How to manage your company’s risks?
In practice, risk management is a process that aims to prepare the organization for the unexpected, identifying threats before they happen to manage your company’s risks. The idea is to prevent them from materializing or to solve the problem more quickly. For this, it is necessary to identify, assess and control risks.
Thus, this strategy is essential to avoid losses in the most diverse areas of the company. This is because threats can arise from a variety of factors, such as strategic management errors, legal liabilities, natural disasters, etc.
In addition, risk management allows a company—no matter its size—to better deal with unforeseen risk. After all, the business will develop greater problem-solving skills and find opportunities to improve processes to achieve its goals.
Types of risk
Now that you know what risk management is, it is interesting to understand what types of risk a company can suffer. Look:
- compliance risk: refers to loss of documentation, insertion of new rules;
- strategic risk: related to topics such as political scenarios, a new competitors in the market;
- financial risk: involves issues such as indebtedness, customer default, interest rate increase;
- environmental risk: relates to natural disasters;
- cyber risks: deals with issues such as hacker attacks, and cyber fraud;
- operational risks: related to problems that compromise or can generate rework by employees, such as equipment breakdown;
- risks in the work environment: referring to issues such as exposure to toxic substances, extreme temperatures, etc.
How important is this strategy to manage your company’s risks?
You already understand how to manage your company’s risks. Therefore, it is interesting to discover the importance of this strategy. To facilitate understanding, imagine a city that suffers from recurring floods.
So, the buildings started to be constructed in order to reduce the damages in case of a new flood. At the same time, the city hall structures project to prevent occurrences. This measure is a strategy that makes up risk management.
The same principle can be applied in the business world. By identifying threats and taking steps to avoid them, your company is able to face adverse situations in the best possible way.
In the case of financial risks, for example, proper management can avoid fines, debts, waste, and the wrong contracting of credit lines. Therefore, risk management prevents losses that affect the financial health of the business.
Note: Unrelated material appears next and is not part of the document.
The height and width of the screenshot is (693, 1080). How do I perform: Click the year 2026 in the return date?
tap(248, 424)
How to manage your company’s risks?
After understanding what risk management is and what it is for, as well as the types of risks, it is time to understand how to apply this strategy in your company. Next, check out the necessary steps!
Identify the risks
First, it is important to identify the risks in order to have data that allow us to draw up the management plan. As risks can vary from company to company, this identification must be made from a deep knowledge of the corporation’s processes.
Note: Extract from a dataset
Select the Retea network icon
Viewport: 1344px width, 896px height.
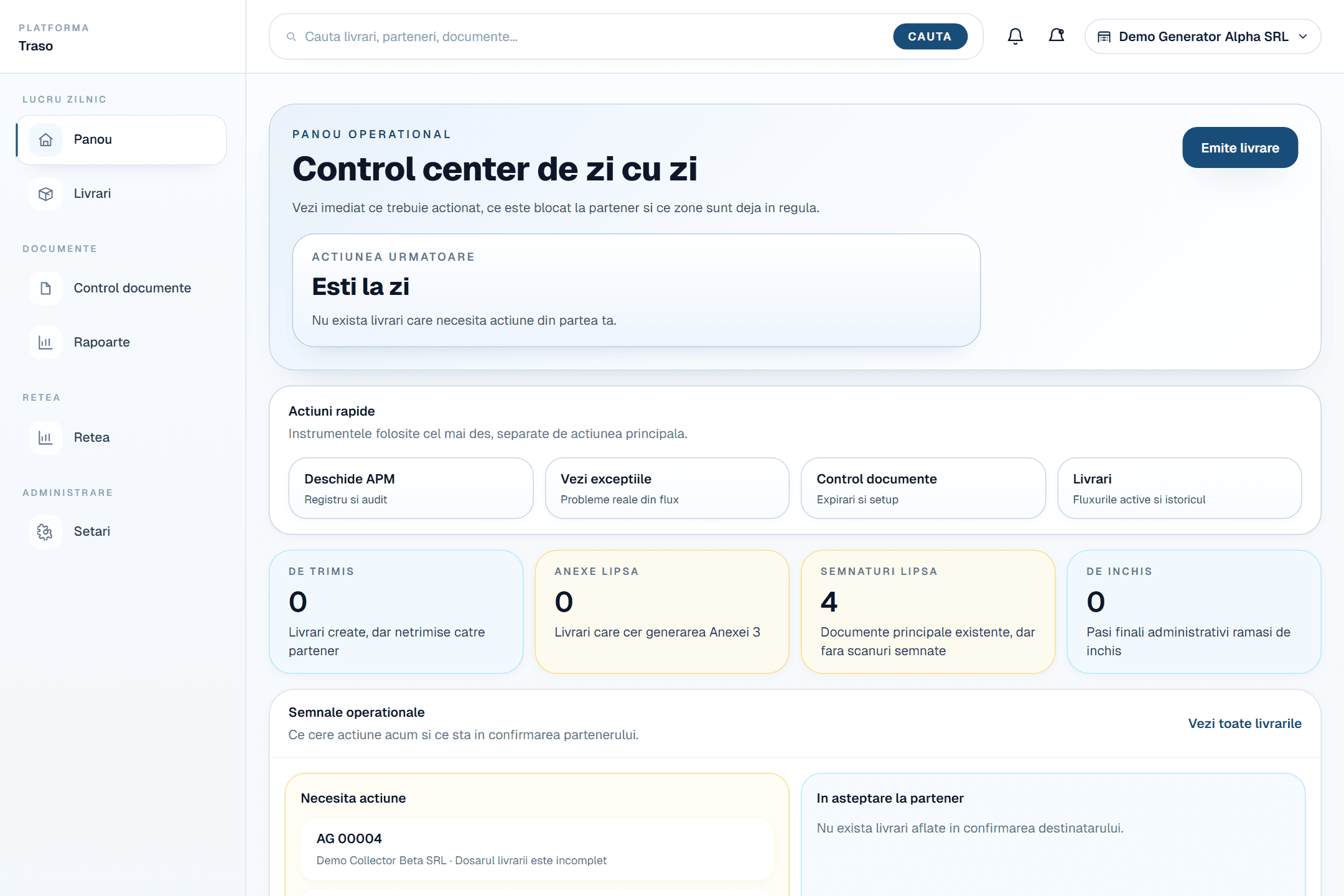tap(45, 437)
To this end, you can bring together collaborators from all areas to point out the problems in their departments. In this way, it is possible to list threats and identify points that might not be noticed by managers.
Do qualitative analysis
After identifying the risks, it is important to make a qualitative analysis of what was perceived. In it, you organize the threats according to their relevance and impacts on the functioning of the business, in addition to the probability of them materializing.
Perform quantitative analysis
The next step is to perform a quantitative analysis. In this step, you must numerically classify the effects of each risk identified so far. In this way, you will be able to see the situations that may occur, if the threat is consummated.
Establish risk responses
Once the qualitative and quantitative analyzes have been carried out, it is time to plan and implement risk responses. That is, to establish the possible solutions for each identified threat. In this case, the hierarchy must also be considered.
This means that the determination of strategies for each problem must start with the most urgent risks. In this step, the actions must also be put into practice as planned, considering the company’s budget.
Monitor risks and actions
With the plan in place, it is time to monitor the risks and the execution of activities to minimize the threats. This step is important for you to monitor whether the established solutions are efficient. If not, you can make adjustments to the strategies.
What tools can help with risk management?
You have seen that risk management is essential for the smooth running of the company. To put it into practice, it is possible to use tools to make the process more agile.
Check out the main ones!
What If
The term “What If” means “what if”. The method consists of assuming all the potential risks of the company and their causes. It is made from meetings with employees in which hypotheses arise based on the question “what if?”.
In this way, it is possible to imagine different problems and solutions for each one of them, based on different scenarios.
Process Failure Mode and Effective Analysis (PFMEA)
Translated as Failure Mode and Effect Analysis, this tool helps to identify and judge the chances of errors, based on cause and effect situations.
In addition, it points out the consequences and suggests actions that can minimize the realization of risks. The PFMEA is also able to tell the probability of occurrence.
Do you understand how risk management is an important strategy for the company? By adopting it, it is possible to foresee threats and put actions into practice that can minimize risks and improve business results.